Auteurs d'un destructeur 8:1 face aux Sud-africains, les Ukrainiens ont averti tout le monde : il ne fera pas bon tomber contre eux dans cette Coupe du Monde de Beach Soccer de la FIFA, Rio de Janeiro 2005.
"Nous avons une envie énorme de jouer, lançait l'entraîneur-joueur ukrainien Victor Moroz au terme de la rencontre. Nous voulons vraiment faire notre maximum pour placer l'Ukraine sur la mappemonde du beach soccer. Nous voulons que le monde entier connaisse notre équipe."
Victorieuse de l'Espagne et de l'Italie dans les éliminatoires européennes, cette formation ukrainienne a progressé à la vitesse grand V depuis la fondation de la sa fédération (BSAU) il y a trois ans. Dernière équipe en piste pour cette première série de matches, elle a sûrement été la plus impressionnante, Brésil mis à part.
Malgré ce score fleuve, les Sud-africains se seront battus jusqu'au bout. Leur but inscrit en fin de match témoigne d'ailleurs de leur volonté de ne jamais baisser les bras devant le rouleau compresseur ukrainien.
Collectif, organisation et technique ; voilà un cocktail qui fait souvent des ravages en sport. Et quand on y ajoute un gros physique, comme c'est le cas dans cette équipe ukrainienne, des adverses jeunes comme les Sud-africains ne font décidément pas le poids.
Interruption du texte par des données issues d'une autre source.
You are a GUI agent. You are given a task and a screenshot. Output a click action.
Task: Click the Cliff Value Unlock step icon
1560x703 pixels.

Ainsi, l'inexpérimenté mais ô combien prometteur Darren Dicks, auteur du but de l'honneur, ne revivra sûrement pas une soirée aussi pénible que celle passée à ferrailler avec Koryenyev et Varanytsya. En football et en fustal, les équipes ukrainiennes sont généralement fines et astucieuses. Mais sur le sable, l'Ukrainien ajoute une grosse présence physique à sa technique bien affûtée.
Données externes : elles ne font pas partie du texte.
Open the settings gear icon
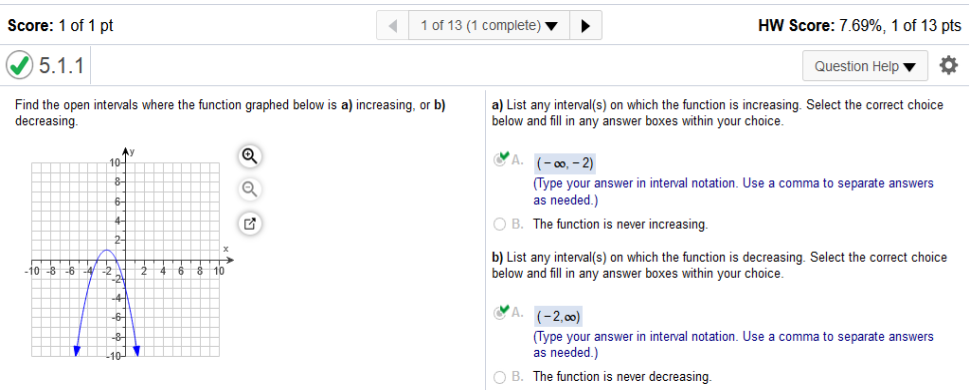 point(948,66)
Une avalanche de buts, une leçon de beach
Avant la rencontre, les Sud-africains gratifient de nouveau le public d'une prestation de danse et de chant, mais dès le coup d'envoi, le ton est donné, qui ne variera pas sur l'intégralité des 36 minutes. Ulianytskyi lance Varenytsya, qui conclut à ras de terre au second poteau. Il faut dire que le numéro 9 a bénéficié du marquage laxiste de Nzimande. Ce soir, c'est clair, les Sud-africains vont recevoir une leçon de beach.
En l'espace d'une minute, Francisco concède deux nouveaux buts coup sur coup. Il permet tout d'abord à Koryenyev de s'emparer du cuir en coin et d'adresser un centre aveugle millimétré à l'entraîneur-joueur Moroz, qui place un puissant coup de tête. Puis le jeune portier commet une faute sur Koryenyev, qui le punit d'un coup franc tonitruant.
En seconde période, c'est l'avalanche, les Ukrainiens inscrivant quatre nouveaux buts - par Pylypenko, Varenytsya, Koryenyev et Bozhenko - sans en prendre un seul. Menés 7:0, les représentants de la CAF ne parviennent pas à se dépêtrer de l'impitoyable tactique russe.
Ce n'est qu'au troisième tiers-temps que les hommes de Moroz relâchent leur étreinte, Varenytsya compétant toutefois son hat-trick. Grâce à un coup franc à rebonds, Dicks empêche l'Ukraine de surpasser le Brésil, auteur de la plus large victoire du premier tour. Certes, les Est-européens vont avoir droit à des adversaires plus coriaces par la suite, mais cette prestation en fait tout de même de sérieux clients.
Arbitres : Antonio Buaiz (BRA), Lakhdar Benchabane (FRA) and Christian Hauben (BEL).